By default, when I create a cursor with
cur = conn.cursor()
then it creates a cursor that will fetch all rows into memory, even if
you call cur.fetchone() on it. (I tested it, see below.)
I was looking for psycopg2 documentation, but I found nothing. However,
I found some posts telling that named cursors do support fetching a
single row at a time. Here is how to create a named cursor:
cur = conn.cursor('mycursor')
This is very strange, because DB API 2.0 does not have this feature. Why
this feature was created, and how to use it? Not documented.
Anyway, I wrote a program that uses named/nameless cursors, sets
cur.arraysize to different values before callig cur.execute, then
fetches all rows with fetchone(). I used the following query on a bigger
table:
select name from product limit 1000000
Here are the test results for fetchone():
Named cursor, arraysize=1 2613 rec/sec, query opens in 0.005 sec,
uses only a few memory
Named cursor, arraysize=1000 2831 rec/sec, query opens in 0.005 sec,
uses only a few memory
Nameless cursor, arraysize=1 41335 rec/sec, query opens in 28 sec, uses
100MB+ memory
Nameless cursor, arraysize=1 39602 rec/sec, query opens in 25.8 sec,
uses 100MB+ memory
It is clear that named cursors have very bad performance, I cannot use
them. Nameless cursors cannot be used either, because they are stressing
the system, put 100% disk I/O and big memory usage, without any good reason.
The only one solution I found is to use named cursors, and use
fetchmany(100) instead of fetchone(). This results in fast opening
(0.005 sec) of the cursor, and good speed (30 000 rec/sec, about 75% of
the nameless version). (Do I really need to implement buffering in
Python to be efficient???)
However, this is also not usable, because named cursors do not have a
".description" property!
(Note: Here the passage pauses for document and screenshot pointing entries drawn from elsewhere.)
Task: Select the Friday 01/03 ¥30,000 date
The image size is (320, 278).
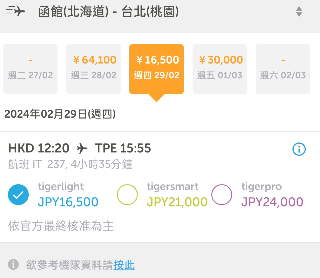Action: point(220,69)
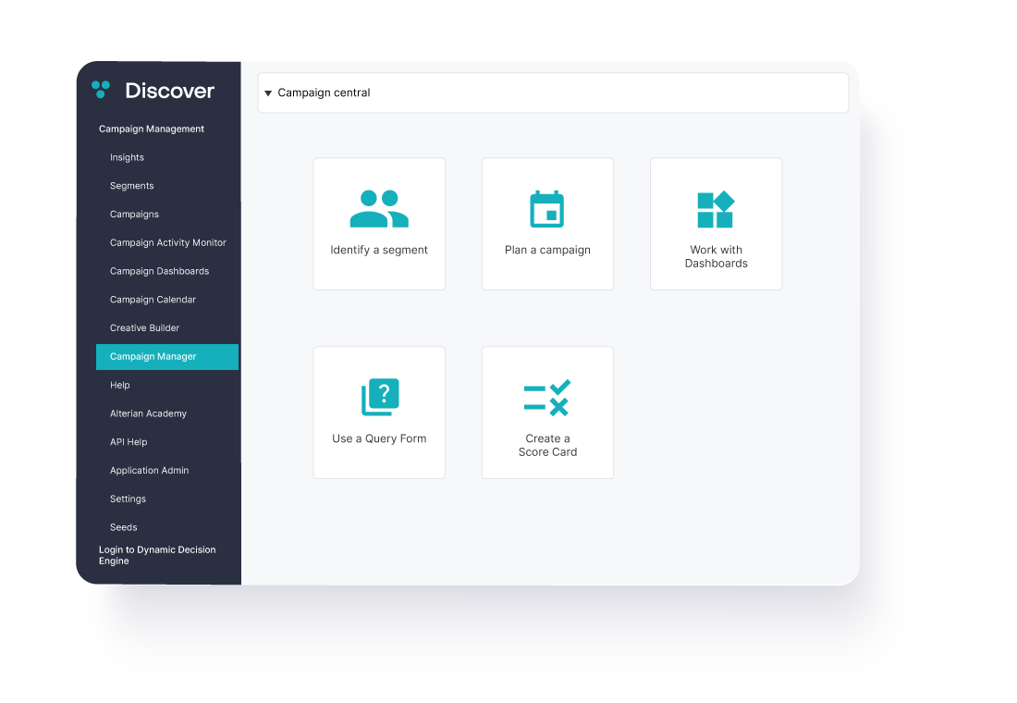Open the Campaigns sidebar item
1017x703 pixels.
click(134, 215)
You can try this:
cur = conn.cursor('mycursor')
cur.execute('select name from product limit 1000000')
print repr(cur.description) # -> None
This is unacceptable! This is not DB API 2.0 compilant. I have to know
the names of the columns, how can I do that?
What am I doing wrong? Please help me!
Thanks,
Laszlo
p.s.: I tried to subscribe to the psycopg mailing list, but the
confirmation email did not arrive in 6 hours...
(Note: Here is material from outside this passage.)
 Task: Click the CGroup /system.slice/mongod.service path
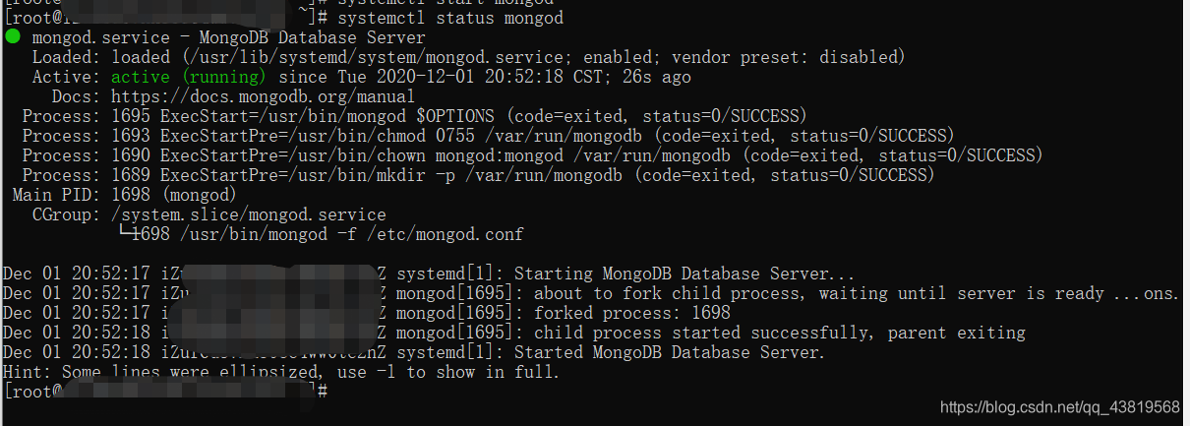(249, 214)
By default, when I create a cursor with
cur = conn.cursor()
then it creates a cursor that will fetch all rows into memory, even if
you call cur.fetchone() on it. (I tested it, see below.)
I was looking for psycopg2 documentation, but I found nothing. However,
I found some posts telling that named cursors do support fetching a
single row at a time. Here is how to create a named cursor:
cur = conn.cursor('mycursor')
This is very strange, because DB API 2.0 does not have this feature. Why
this feature was created, and how to use it? Not documented.
Anyway, I wrote a program that uses named/nameless cursors, sets
cur.arraysize to different values before callig cur.execute, then
fetches all rows with fetchone(). I used the following query on a bigger
table:
select name from product limit 1000000
Here are the test results for fetchone():
Named cursor, arraysize=1 2613 rec/sec, query opens in 0.005 sec,
uses only a few memory
Named cursor, arraysize=1000 2831 rec/sec, query opens in 0.005 sec,
uses only a few memory
Nameless cursor, arraysize=1 41335 rec/sec, query opens in 28 sec, uses
100MB+ memory
Nameless cursor, arraysize=1 39602 rec/sec, query opens in 25.8 sec,
uses 100MB+ memory
It is clear that named cursors have very bad performance, I cannot use
them. Nameless cursors cannot be used either, because they are stressing
the system, put 100% disk I/O and big memory usage, without any good reason.
The only one solution I found is to use named cursors, and use
fetchmany(100) instead of fetchone(). This results in fast opening
(0.005 sec) of the cursor, and good speed (30 000 rec/sec, about 75% of
the nameless version). (Do I really need to implement buffering in
Python to be efficient???)
However, this is also not usable, because named cursors do not have a
".description" property! You can try this:
cur = conn.cursor('mycursor')
cur.execute('select name from product limit 1000000')
print repr(cur.description) # -> None
This is unacceptable! This is not DB API 2.0 compilant. I have to know
the names of the columns, how can I do that?
What am I doing wrong? Please help me!
Thanks,
Laszlo
p.s.: I tried to subscribe to the psycopg mailing list, but the
confirmation email did not arrive in 6 hours...